Any ideas/suggestions?
5 个解决方案
#1
11
sed -i yourfile.xml -e '25462599s!</Topic>!</Line>!'
#2
7
sed -i '25462599 s|</Topic>|</Line>|' nameoffile.txt
#3
6
The tool for editing text files in Unix, is called ed
(as opposed to sed
, which as the name implies is a stream editor).
用于在Unix中编辑文本文件的工具称为ed(与sed相反,顾名思义是sed,它是一个流编辑器)。
ed
was once intended as an interactive editor, but it can also easily scripted. The way ed
works, is that all commands take an address parameter. The way to address a specific line is just the line number, and the way to change the addressed line(s) is the s
command, which takes the same regexp that sed
would. So, to change the 42nd line, you would write something like 42s/old/new/
.
ed曾经被用作交互式编辑器,但它也可以轻松编写脚本。 ed的工作方式是所有命令都采用地址参数。寻址特定行的方法只是行号,更改寻址行的方法是s命令,它采用与sed相同的正则表达式。所以,要改变第42行,你会写出42s / old / new /。
Here's the entire command:
这是整个命令:
FILENAME=/path/to/whereever
LINENUMBER=25462599
ed -- "${FILENAME}" <<-HERE
${LINENUMBER}s!</Topic>!</Line>!
w
q
HERE
The advantage of this is that ed
is standardized, while the -i
flag to sed
is a proprietary GNU extension that is not available on a lot of systems.
这样做的好处是ed是标准化的,而sed的-i标志是一个专有的GNU扩展,很多系统都没有。
#4
2
Use "head" to get the first 25462598 lines and use "tail" to get the remaining lines (starting at 25462601). Though... for a 2GB file this will likely take a while.
使用“head”获取前25462598行并使用“tail”获取剩余行(从25462601开始)。虽然......对于2GB文件,这可能需要一段时间。
Also are you sure the problem is just with that line and not somewhere previous (ie. the error looks like an XML parse error which might mean the actual problem is someplace else).
你也确定问题只是在那条线上,而不是之前的某个地方(即错误看起来像是一个XML解析错误,这可能意味着实际问题在其他地方)。
#5
1
My shell script:
我的shell脚本:
#!/bin/bash
awk -v line=$1 -v new_content="$2" '{
if (NR == line) {
print new_content;
} else {
print $0;
}
}' $3
Arguments:
first: line number you want change
second: text you want instead original line contents
third: file name
This script prints output to stdout then you need to redirect. Example:
此脚本将输出打印到stdout,然后您需要重定向。例:
./script.sh 5 "New fifth line text!" file.txt
You can improve it, for example, by taking care that all your arguments has expected values.
例如,您可以通过注意所有参数都具有预期值来改进它。
#1
11
sed -i yourfile.xml -e '25462599s!</Topic>!</Line>!'
#2
7
sed -i '25462599 s|</Topic>|</Line>|' nameoffile.txt
#3
6
The tool for editing text files in Unix, is called ed
(as opposed to sed
, which as the name implies is a stream editor).
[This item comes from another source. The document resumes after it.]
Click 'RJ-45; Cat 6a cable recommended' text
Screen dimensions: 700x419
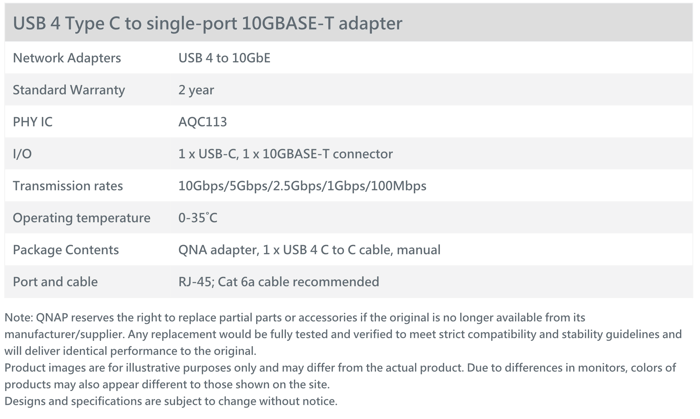279,282
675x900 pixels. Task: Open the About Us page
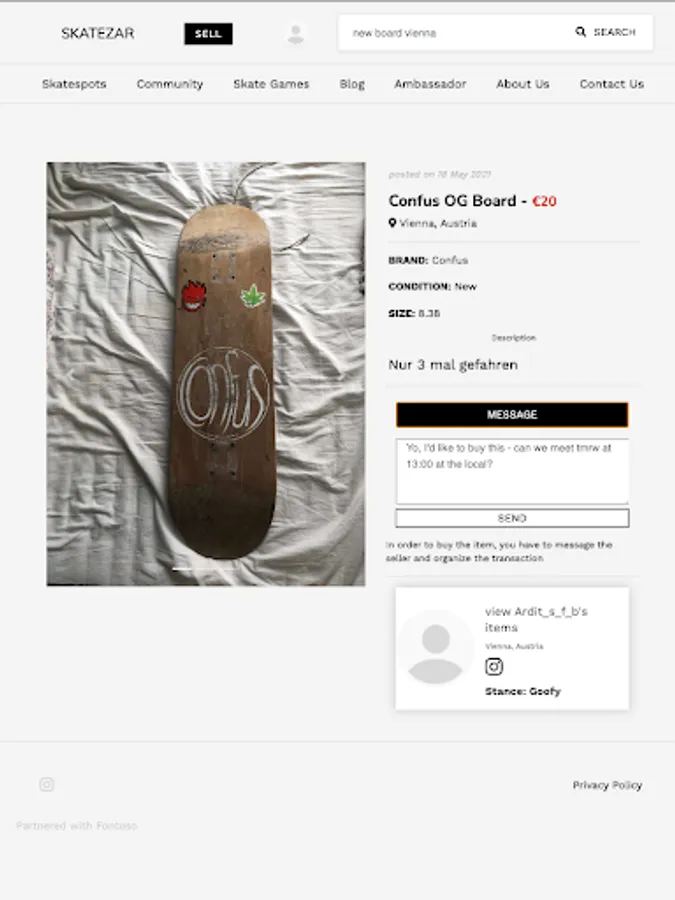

用于在Unix中编辑文本文件的工具称为ed(与sed相反,顾名思义是sed,它是一个流编辑器)。
ed
was once intended as an interactive editor, but it can also easily scripted. The way ed
works, is that all commands take an address parameter. The way to address a specific line is just the line number, and the way to change the addressed line(s) is the s
command, which takes the same regexp that sed
would. So, to change the 42nd line, you would write something like 42s/old/new/
.
ed曾经被用作交互式编辑器,但它也可以轻松编写脚本。 ed的工作方式是所有命令都采用地址参数。寻址特定行的方法只是行号,更改寻址行的方法是s命令,它采用与sed相同的正则表达式。所以,要改变第42行,你会写出42s / old / new /。
Here's the entire command:
这是整个命令:
FILENAME=/path/to/whereever
LINENUMBER=25462599
ed -- "${FILENAME}" <<-HERE
${LINENUMBER}s!</Topic>!</Line>!
w
q
HERE
The advantage of this is that ed
is standardized, while the -i
flag to sed
is a proprietary GNU extension that is not available on a lot of systems.
这样做的好处是ed是标准化的,而sed的-i标志是一个专有的GNU扩展,很多系统都没有。
#4
2
Use "head" to get the first 25462598 lines and use "tail" to get the remaining lines (starting at 25462601). Though... for a 2GB file this will likely take a while.
使用“head”获取前25462598行并使用“tail”获取剩余行(从25462601开始)。虽然......对于2GB文件,这可能需要一段时间。
Also are you sure the problem is just with that line and not somewhere previous (ie. the error looks like an XML parse error which might mean the actual problem is someplace else).
你也确定问题只是在那条线上,而不是之前的某个地方(即错误看起来像是一个XML解析错误,这可能意味着实际问题在其他地方)。
#5
1
My shell script:
我的shell脚本:
#!/bin/bash
awk -v line=$1 -v new_content="$2" '{
if (NR == line) {
print new_content;
} else {
print $0;
}
}' $3
Arguments:
first: line number you want change
second: text you want instead original line contents
third: file name
This script prints output to stdout then you need to redirect. Example:
此脚本将输出打印到stdout,然后您需要重定向。例:
./script.sh 5 "New fifth line text!" file.txt
You can improve it, for example, by taking care that all your arguments has expected values.
例如,您可以通过注意所有参数都具有预期值来改进它。